▶ _TASK BRIEF_:
Using the data below, return all lines in which "checkbox" appears.

**********

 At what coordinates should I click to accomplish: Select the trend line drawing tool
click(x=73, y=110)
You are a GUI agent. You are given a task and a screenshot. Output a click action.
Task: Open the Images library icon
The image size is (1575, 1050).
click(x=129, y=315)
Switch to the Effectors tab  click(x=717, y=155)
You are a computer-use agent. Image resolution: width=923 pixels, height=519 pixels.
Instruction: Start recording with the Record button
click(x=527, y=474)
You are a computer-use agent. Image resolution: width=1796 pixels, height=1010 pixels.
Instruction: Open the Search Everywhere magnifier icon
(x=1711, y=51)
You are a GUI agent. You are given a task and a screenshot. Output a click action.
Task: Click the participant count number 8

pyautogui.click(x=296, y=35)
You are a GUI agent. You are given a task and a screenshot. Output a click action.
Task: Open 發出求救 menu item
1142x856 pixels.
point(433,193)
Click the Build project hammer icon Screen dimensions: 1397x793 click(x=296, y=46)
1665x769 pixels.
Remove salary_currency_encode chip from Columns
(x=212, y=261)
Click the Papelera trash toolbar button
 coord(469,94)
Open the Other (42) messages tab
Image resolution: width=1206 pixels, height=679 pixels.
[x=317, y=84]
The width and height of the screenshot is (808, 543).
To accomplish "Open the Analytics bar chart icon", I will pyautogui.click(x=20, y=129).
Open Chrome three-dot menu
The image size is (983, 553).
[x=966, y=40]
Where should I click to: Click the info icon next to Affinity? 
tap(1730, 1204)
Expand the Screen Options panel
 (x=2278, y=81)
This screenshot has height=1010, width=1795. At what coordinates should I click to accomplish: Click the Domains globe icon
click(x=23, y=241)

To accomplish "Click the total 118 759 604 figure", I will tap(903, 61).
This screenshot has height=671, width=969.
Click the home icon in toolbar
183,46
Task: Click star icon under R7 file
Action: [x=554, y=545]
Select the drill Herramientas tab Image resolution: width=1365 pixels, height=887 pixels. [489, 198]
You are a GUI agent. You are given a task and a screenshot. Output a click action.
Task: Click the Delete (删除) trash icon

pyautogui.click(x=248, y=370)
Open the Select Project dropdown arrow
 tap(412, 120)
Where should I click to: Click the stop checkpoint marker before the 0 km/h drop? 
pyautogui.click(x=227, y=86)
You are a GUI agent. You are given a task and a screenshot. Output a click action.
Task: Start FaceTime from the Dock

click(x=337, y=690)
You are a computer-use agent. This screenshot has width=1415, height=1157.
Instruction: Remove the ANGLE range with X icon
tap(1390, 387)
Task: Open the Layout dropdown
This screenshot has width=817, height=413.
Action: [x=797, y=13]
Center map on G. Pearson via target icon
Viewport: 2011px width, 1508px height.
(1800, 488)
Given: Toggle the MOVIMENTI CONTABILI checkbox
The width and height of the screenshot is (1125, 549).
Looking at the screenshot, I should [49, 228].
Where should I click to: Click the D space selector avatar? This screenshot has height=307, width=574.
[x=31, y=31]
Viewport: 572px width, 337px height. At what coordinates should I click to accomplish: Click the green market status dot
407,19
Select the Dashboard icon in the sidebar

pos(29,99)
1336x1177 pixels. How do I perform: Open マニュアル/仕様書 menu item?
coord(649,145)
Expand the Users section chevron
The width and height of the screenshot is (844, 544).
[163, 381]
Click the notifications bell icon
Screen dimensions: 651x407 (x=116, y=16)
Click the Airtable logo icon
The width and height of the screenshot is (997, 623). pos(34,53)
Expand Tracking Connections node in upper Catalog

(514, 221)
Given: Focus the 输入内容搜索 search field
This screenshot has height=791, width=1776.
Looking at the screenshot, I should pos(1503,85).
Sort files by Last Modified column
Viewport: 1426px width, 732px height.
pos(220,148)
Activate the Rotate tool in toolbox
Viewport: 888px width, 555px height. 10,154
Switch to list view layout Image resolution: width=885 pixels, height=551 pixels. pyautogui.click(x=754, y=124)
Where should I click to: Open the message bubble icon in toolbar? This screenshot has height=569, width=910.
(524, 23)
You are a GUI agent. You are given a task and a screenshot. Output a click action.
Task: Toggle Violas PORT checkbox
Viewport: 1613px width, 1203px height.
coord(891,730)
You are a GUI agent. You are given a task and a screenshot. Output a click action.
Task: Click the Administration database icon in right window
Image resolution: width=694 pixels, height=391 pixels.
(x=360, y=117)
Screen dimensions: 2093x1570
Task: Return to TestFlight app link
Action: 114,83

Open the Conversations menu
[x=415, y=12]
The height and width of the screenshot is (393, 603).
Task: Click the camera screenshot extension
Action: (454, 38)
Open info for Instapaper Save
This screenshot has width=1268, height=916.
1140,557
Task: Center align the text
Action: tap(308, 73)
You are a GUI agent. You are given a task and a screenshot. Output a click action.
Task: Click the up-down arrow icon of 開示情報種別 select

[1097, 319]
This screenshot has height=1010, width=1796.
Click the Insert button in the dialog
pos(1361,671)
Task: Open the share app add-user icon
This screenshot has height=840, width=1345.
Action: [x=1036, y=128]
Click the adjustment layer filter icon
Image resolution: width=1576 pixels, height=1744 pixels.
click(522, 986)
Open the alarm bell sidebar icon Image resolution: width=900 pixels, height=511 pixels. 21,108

**********

▶ _EXERCISE SOLUTION_:
Given: Toggle the MOVIMENTI CONTABILI checkbox
Task: Toggle Violas PORT checkbox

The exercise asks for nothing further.